Hybrid superconductor / semiconductor devices

Graphene field effect devices

We investigate possible applications of 2 dimensional materials (such as graphene, MoS2) in superconducting quantum devices. For example, graphene monolayers provide and alternative mean to create Josephson junctions[1], the fundamental constituents of superconducting qubits. Josephson junctions based on graphene have the advantage that their critical current can be modulated, providing a know for qubit tunability.

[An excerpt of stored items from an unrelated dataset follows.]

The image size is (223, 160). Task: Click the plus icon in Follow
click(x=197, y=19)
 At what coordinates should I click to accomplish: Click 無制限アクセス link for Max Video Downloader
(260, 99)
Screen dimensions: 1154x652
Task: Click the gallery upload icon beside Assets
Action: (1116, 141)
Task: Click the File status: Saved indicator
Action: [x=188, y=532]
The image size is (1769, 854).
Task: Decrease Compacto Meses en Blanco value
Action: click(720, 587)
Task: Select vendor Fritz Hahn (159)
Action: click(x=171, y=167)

We fabricated graphene based field effect transistors where the monolayer graphene is suspended above a local metallic gate placed in a trench[2].Measurements at temperatures 77 K and below showed that the resistivity of the graphene is modulated by a voltage applied to the gate electrode(see fig. 2). This effect can be used to modify the properties of superconductor-graphene-superconductor junctions. This approach will enable new experiments such as graphene based superconducting qubits and nano-electromechanical resonators.

Graphene_Fig1

Figure 1: a) Isometric cartoon picture of a device (not to scale): A superconductor (gray) –Graphene (honeycomb)-Superconductor (gray) junction is suspended over a local metallic gate electrode (yellow). b) A SEM top view image of the graphene layer on the trench

Graphene_Fig2

Figure 2: Resistivity of the Superconductor-Graphene-Superconductor junction varies with the applied gate voltage at 77K (black) and 4K (blue). Dashed lines indicate the peak values of resistivity for respective temperature.

[1]: Heersche, Hubert B., et al. “Bipolar supercurrent in graphene.” Nature 446.7131 (2007): 56-59.

[2]: Ong, Florian R., et al. “Suspended graphene devices with local gate control on an insulating substrate.” arXiv preprint arXiv:1503.04147 (2015).